Он подошел к лавке, нащупал горячие руки Глафиры, обнял ее.
— Переправили меня, Гланя, — продолжал он, — самолетом в Гамбург, большой портовый город. Ночью на машину посадили и долго куда-то везли. Стал я жить в отдельной комнате. Кормили меня, как борова на откорм, до седьмого поту по наукам гоняли. Весу я не прибавил, скорее, отощал.
— Чему же тебя, Саня, учили? — удивилась Глафира.
— Учили всякой научной премудрости.
— Не пойму я, Саня. Это там тебя учили день обращать в ночь? Лампу ты прикрутил, а человеку свет как воздух нужен. Все живое к солнцу тянется.
— Дерево тянется к солнцу, а человек к счастью!
— Где же, Саня, твое темное счастье?
— Ты, Гланя, мое счастье.
— С тобой я, Саня, с тобой…
— Насмотрелся я вдосталь на нищее счастье да на голодную любовь. Мы с тобой в Нурвогене станем жить! Мотобот купим «Звездочку», в память о той, архангельской. На свою тоню ходить будем…
— Разве мы с тобой нищие? Я если стану рыбу шкерить, то за мной не угнаться.
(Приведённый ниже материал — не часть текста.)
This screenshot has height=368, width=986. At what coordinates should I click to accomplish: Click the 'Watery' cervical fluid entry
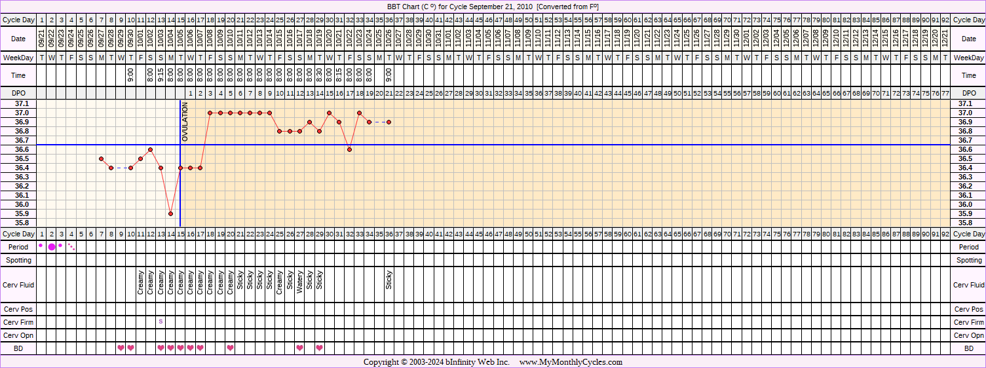pos(299,283)
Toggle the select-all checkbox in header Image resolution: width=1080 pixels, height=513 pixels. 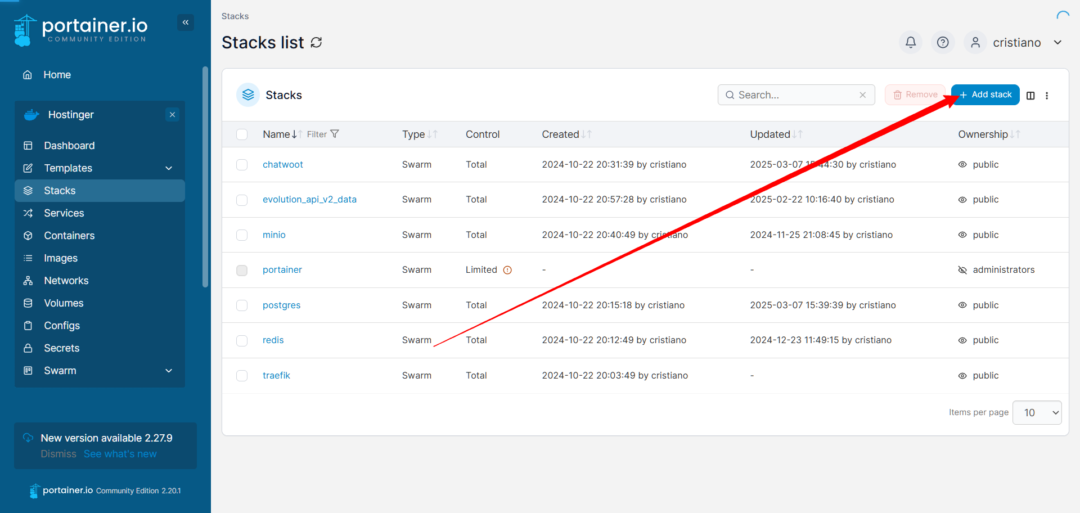point(242,134)
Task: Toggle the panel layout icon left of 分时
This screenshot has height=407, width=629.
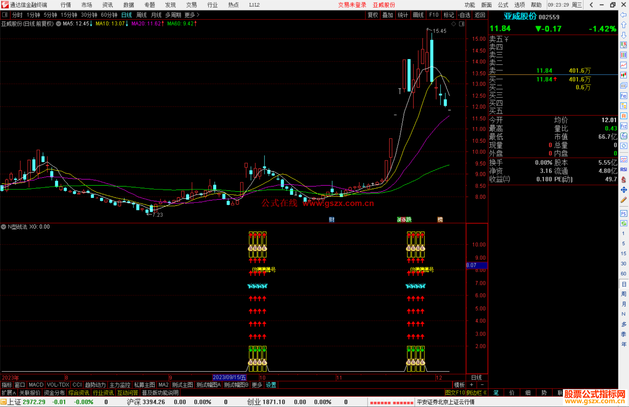Action: point(5,15)
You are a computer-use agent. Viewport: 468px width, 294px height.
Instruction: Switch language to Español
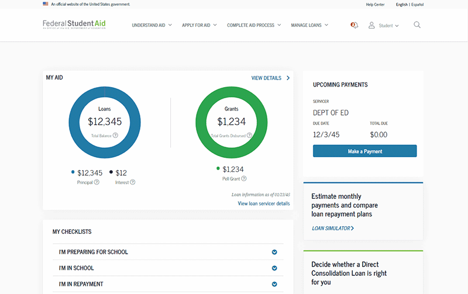pyautogui.click(x=417, y=4)
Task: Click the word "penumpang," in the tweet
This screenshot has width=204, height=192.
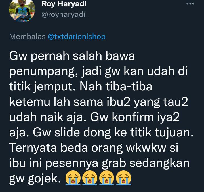Action: click(44, 72)
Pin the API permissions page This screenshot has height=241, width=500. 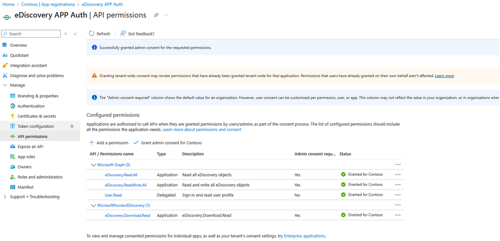coord(156,15)
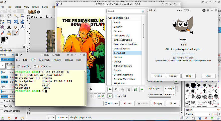Screen dimensions: 221x121
Task: Click the Opacity slider in tool options
Action: click(x=7, y=59)
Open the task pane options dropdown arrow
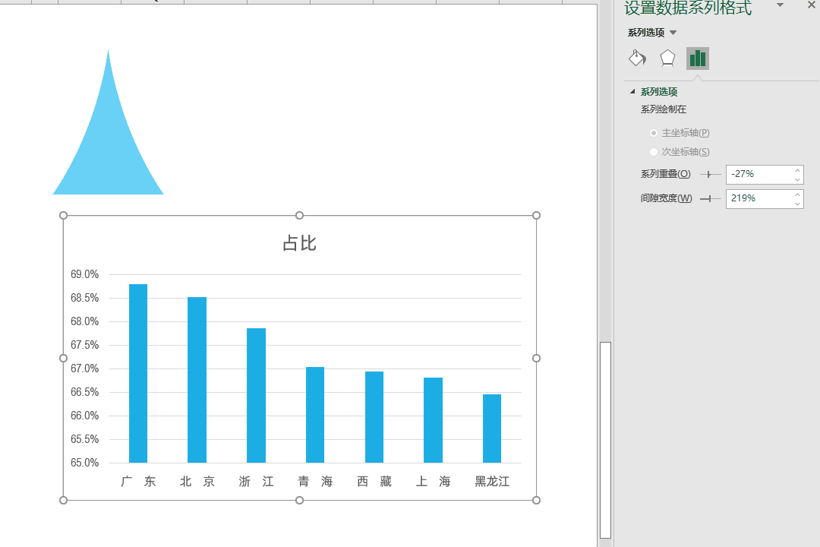The height and width of the screenshot is (547, 820). click(780, 6)
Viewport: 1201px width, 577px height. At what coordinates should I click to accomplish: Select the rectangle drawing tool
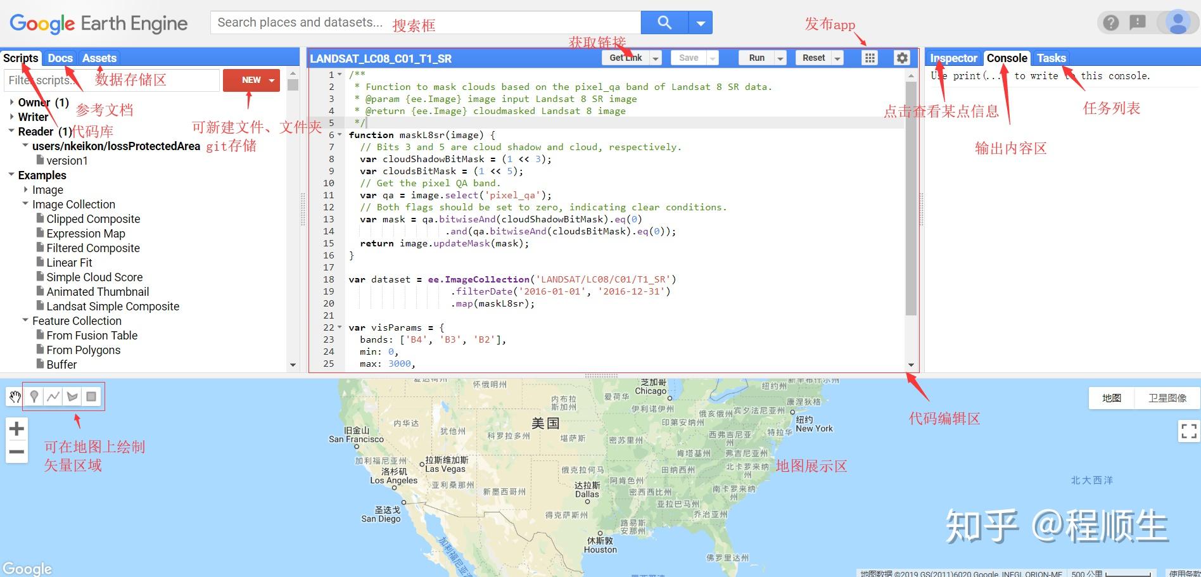[x=91, y=396]
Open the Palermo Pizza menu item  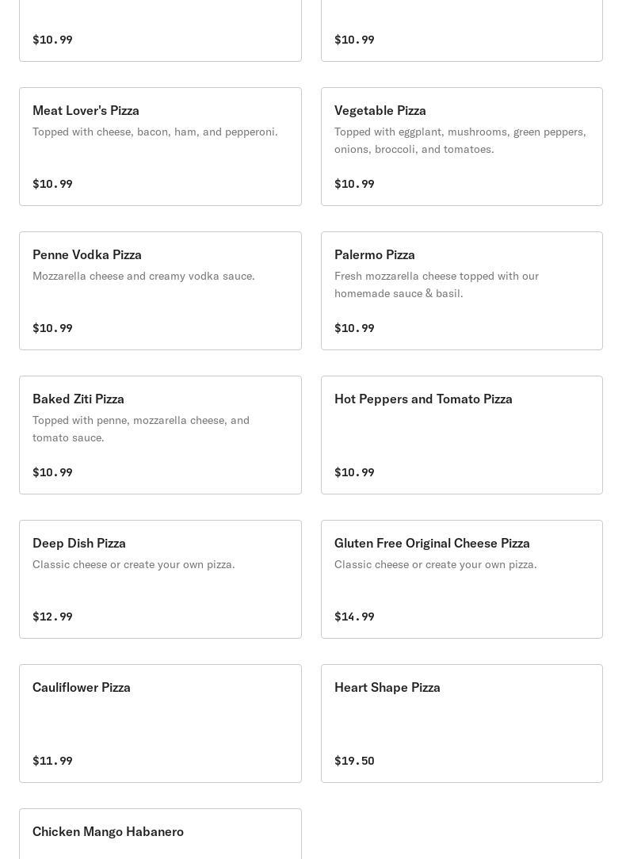tap(461, 291)
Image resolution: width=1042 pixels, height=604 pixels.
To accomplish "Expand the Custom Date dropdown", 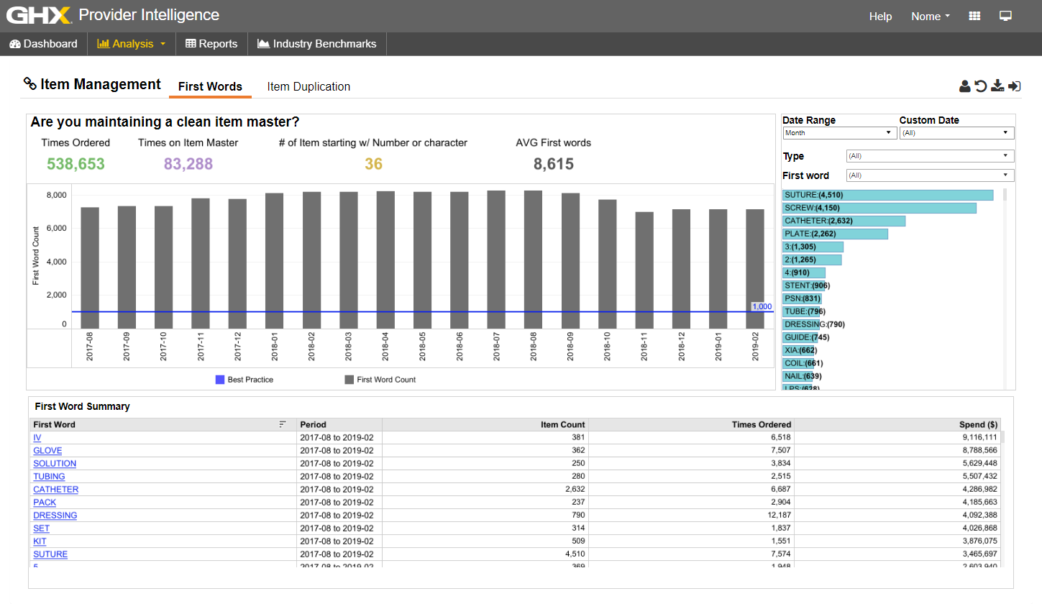I will tap(956, 133).
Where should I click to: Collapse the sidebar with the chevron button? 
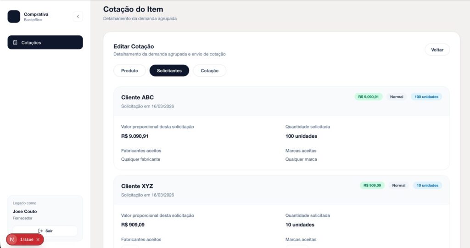pyautogui.click(x=78, y=17)
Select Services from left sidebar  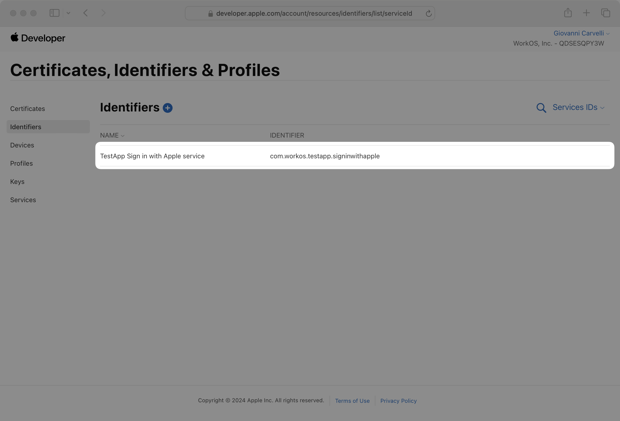click(23, 200)
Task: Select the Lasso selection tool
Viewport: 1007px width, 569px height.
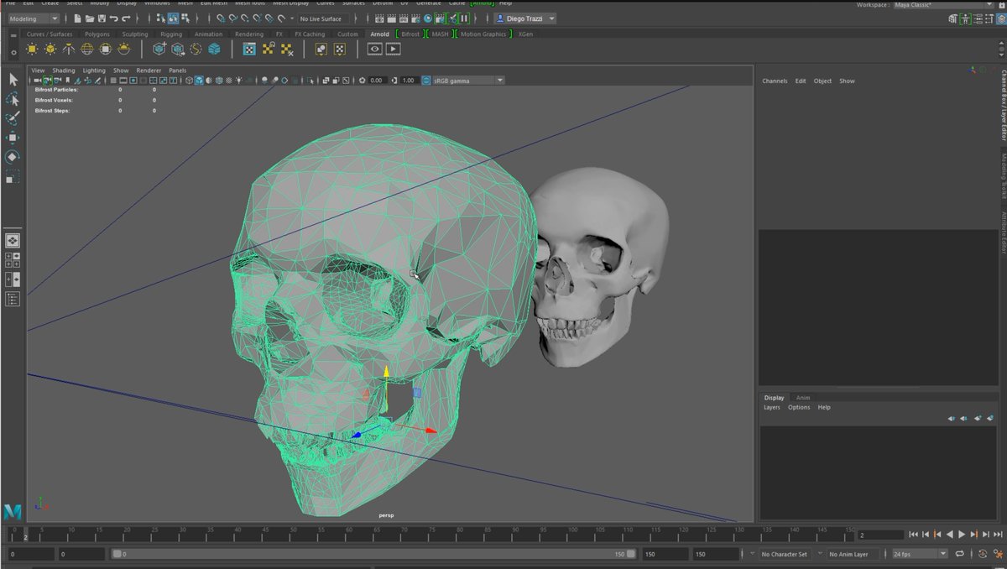Action: click(12, 99)
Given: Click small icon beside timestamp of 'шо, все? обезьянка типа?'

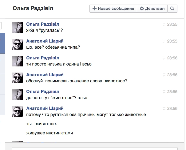Looking at the screenshot, I should [164, 41].
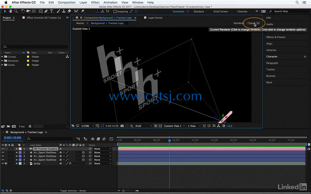Click the snapshot camera icon
This screenshot has height=194, width=311.
pos(122,126)
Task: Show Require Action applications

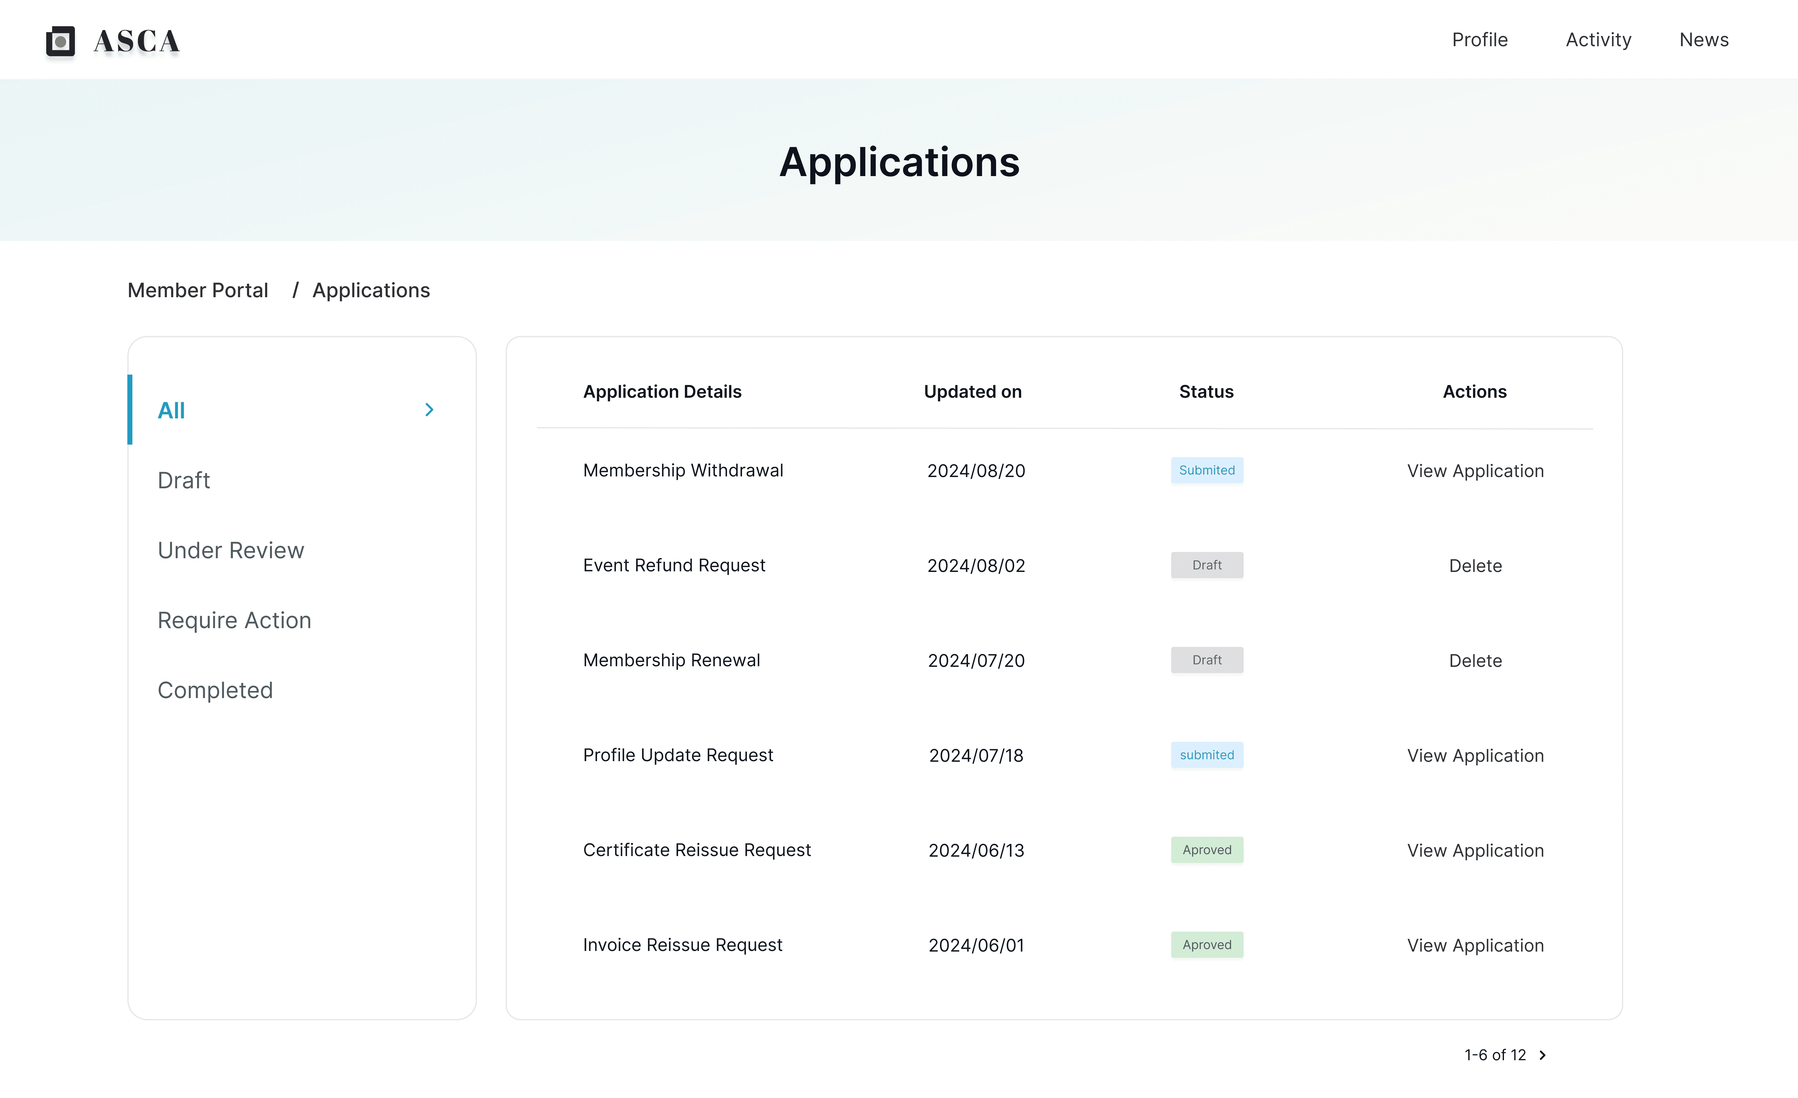Action: click(x=234, y=620)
Ты, Саня, на всю артель лучший механик…
— Горб хочешь гнуть?
— Хлеб потом не посолонишь — пресно есть будет.
— Я тебя зову праздновать, а ты из будней ног не вытащишь! К счастью зову тебя…
— Легко зовешь, словно в кино.
— Почему легко? Еще только полдела сделано. Счастье надо еще заработать.
— Счастье-то, Саня, чужое…
— Почему чужое?
— Не наше, не русское. Ты сам чужбину мачехой назвал, а меня от матери увезти хочешь.
— Одно дело на чужбине чужой кисе кланяться, другое — своей кисой похваляться. Деньги, они везде деньги — и рубль, и шведская крона.
— За что же, Саня, тебе шведские кроны?
— Я тебе все расскажу. Без твоей подмоги мне одному не управиться. Да и тебе, чтобы со мной в Нурвоген уйти, надо себя показать, заслужить доверие. Я за тебя, Гланя, поручился. Спрашивали там меня: «Прошло много лет», сомневаются они, а я им: «Там люди не меняются!» — как видишь, не ошибся. Погоди, Гланя, я в окошко посмотрю, не подслушивает ли кто, — он подошел к окну, отвернул занавеску и приник лбом к стеклу.
Печурка нагрелась докрасна. Сквозь щели неплотно закрытой дверцы светили раскаленные угли. Голова Глафиры пылала жаром, а тело бил озноб. Она плотнее завернулась в платок, оперлась о стену, прислонила затылок к холодному замку висящей на стене берданки.
— Хорошо тут в распадке, даже бреха собачьего не слыхать, — обронил Кондаков, поправляя занавеску. — То, что я, Глаша, скажу тебе, должно быть под строгим заветом. Ни по дружбе, ни под пыткой — никому ни слова. Клещами из тебя будут тащить — молчи. Нет у меня никого дороже тебя, но если кому-нибудь словом обмолвишься убью без сожаления. Помни.
Кондаков раскурил трубку и, дымя табаком, ходил взад и вперед между лавкой и окном.
— Этой осенью в Карском море, — говорил он, — будут проводиться большие учения Северного флота. Очень эти маневры интересуют наших хозяев. Дам я тебе, Глаша, денег, купишь шнеку с подвесным мотором. В порту Георгий каждый человек на виду. Если ты считаешь это дело рискованным, купим шнеку или бот в Мурманске. С утра в артели бери расчет, скажи: муж вернулся из заключения, в Койду перебираемся.
У Кондакова погасла трубка, он присел на корточки к печурке, лучиной достал уголек, положил в трубку и раскурил. Красный отблеск ложился на его лицо, подчеркивая надбровную складку, прямую линию рта.